Good Noon, Mr. Close

BY DR. SAYED AMJAD HUSSAIN

Good Noon, Mr. Close
I started studying English 73 years ago when I was in 5th grade. While I have learned to love the language, alas, I have not mastered it. If someone masters Urdu language in all its intricacies, it is said that the language has become his hand maiden. While there have been notable desis who have excelled in English, for most of us, English remains an untameable shrew.

In early classes, we learned English by rote and if that did not work, a slap or a stick did the trick. However, questions and doubts about the proper use of English persisted. When I was in 7th grade my brother Sardar, an honours graduate of Islamia College, took upon himself to help me in reading English. Within a week the archaic, erratic and illogical nature of the language presented itself.

As I was reading aloud, I came across the word “know”. I read it kanow.

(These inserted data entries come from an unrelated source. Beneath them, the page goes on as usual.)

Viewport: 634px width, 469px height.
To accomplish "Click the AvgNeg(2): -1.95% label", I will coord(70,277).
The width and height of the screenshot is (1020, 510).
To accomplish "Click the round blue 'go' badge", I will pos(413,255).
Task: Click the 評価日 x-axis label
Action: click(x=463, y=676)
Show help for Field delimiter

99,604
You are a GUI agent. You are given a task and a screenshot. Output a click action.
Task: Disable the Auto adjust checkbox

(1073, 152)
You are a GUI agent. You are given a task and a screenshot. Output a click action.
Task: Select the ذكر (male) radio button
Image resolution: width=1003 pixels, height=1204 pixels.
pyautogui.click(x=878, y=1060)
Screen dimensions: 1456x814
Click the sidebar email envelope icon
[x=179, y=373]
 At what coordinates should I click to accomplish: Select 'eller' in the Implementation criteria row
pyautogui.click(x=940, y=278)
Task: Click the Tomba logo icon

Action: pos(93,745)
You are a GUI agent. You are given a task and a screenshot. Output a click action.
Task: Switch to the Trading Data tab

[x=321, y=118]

My brother interrupted me and said the word is pronounced as no. The K in the beginning of the word was silent. So, the logical question was that if the K is supposed to make no sound, why was it is put there? By this time my brother had lost patience with me. He slapped me across the nape and said that God had put it there! That day I learned that when elders do not know the answers, they always invoke the higher authority and also a slap to reinforce the faith. And as we all know, one does not challenge that wisdom.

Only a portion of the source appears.